● Input:
==*==

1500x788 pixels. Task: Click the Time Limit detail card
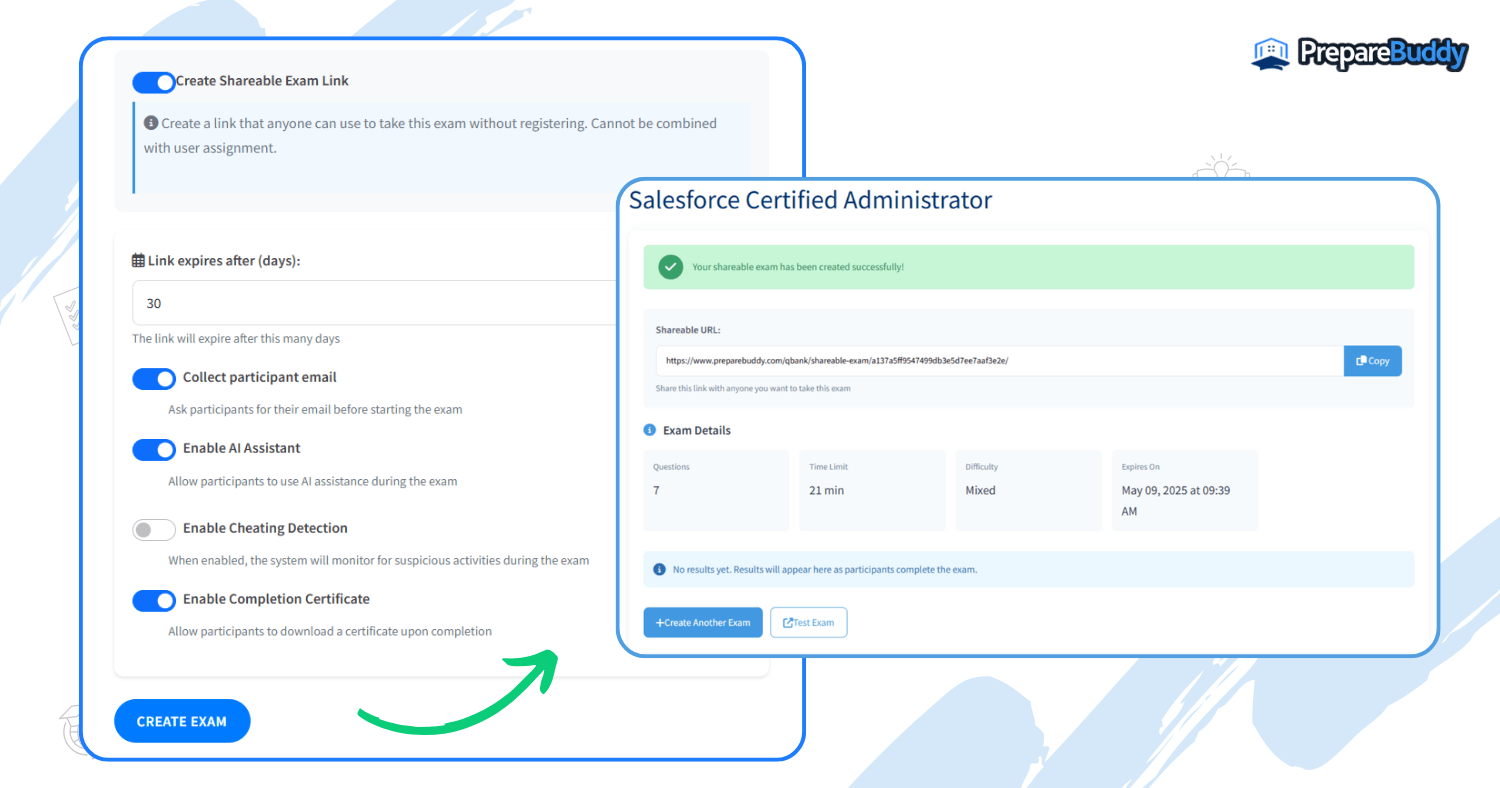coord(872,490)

==*==

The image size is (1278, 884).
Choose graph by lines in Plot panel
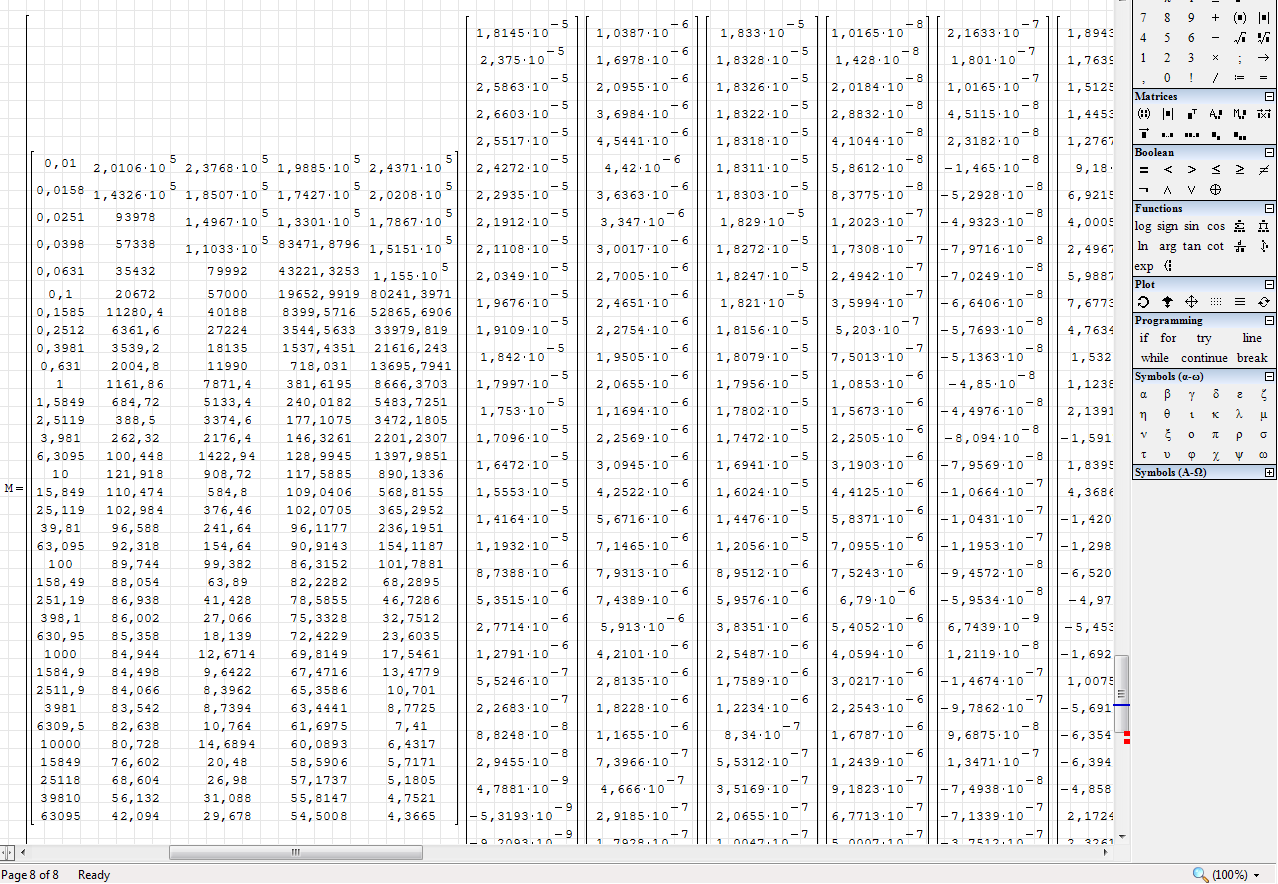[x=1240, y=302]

==*==

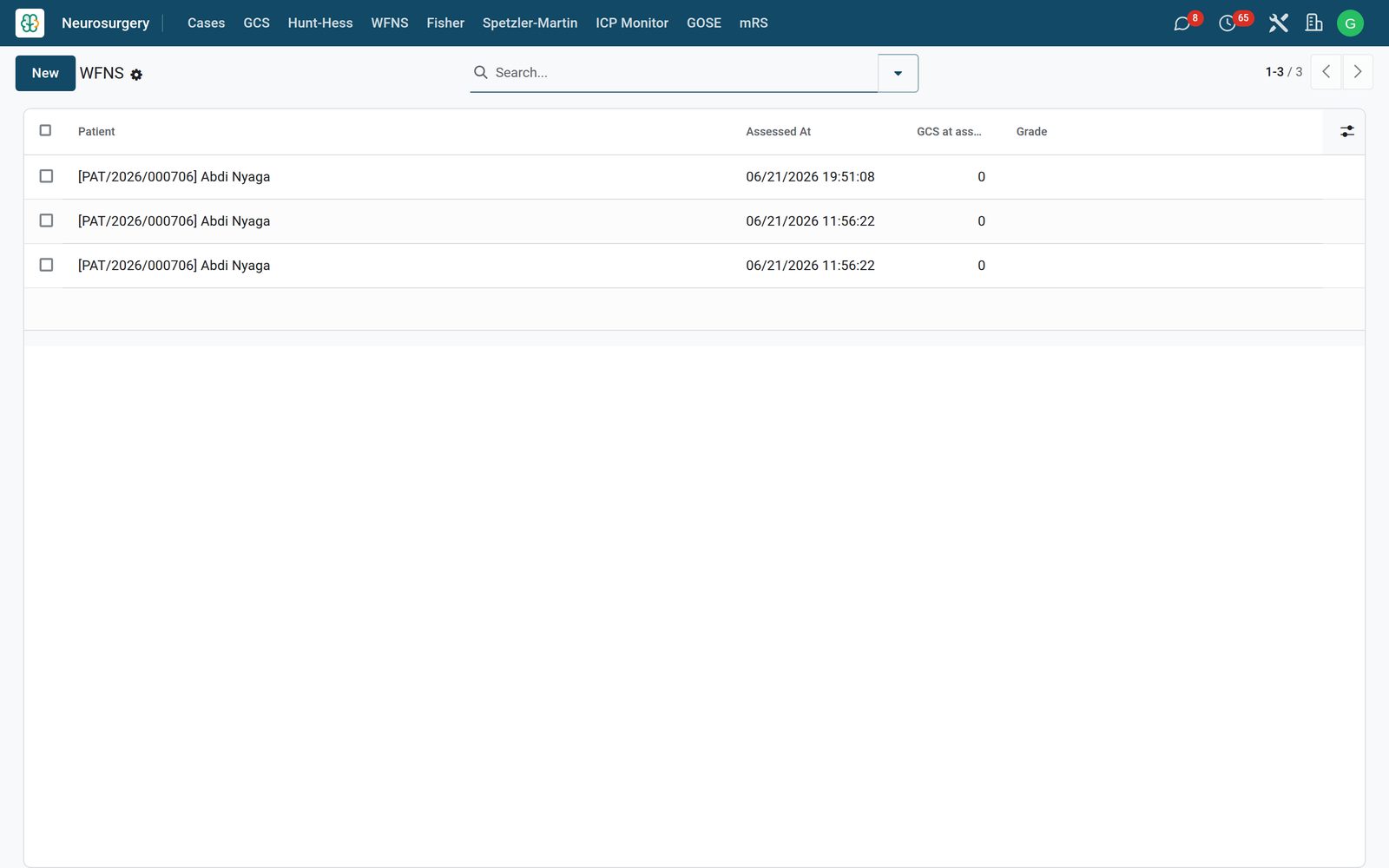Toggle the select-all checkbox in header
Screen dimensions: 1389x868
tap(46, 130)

==*==

● Exercise goal: Copy the lines of the items above starting at the line with "1500x788 pixels. Task: Click" and ending at the line with "coord(872,490)", swapping "Time Limit" for "Session Duration" and leaving everything else unchanged. Leave the pictures out.

● Correct result:
1500x788 pixels. Task: Click the Session Duration detail card
coord(872,490)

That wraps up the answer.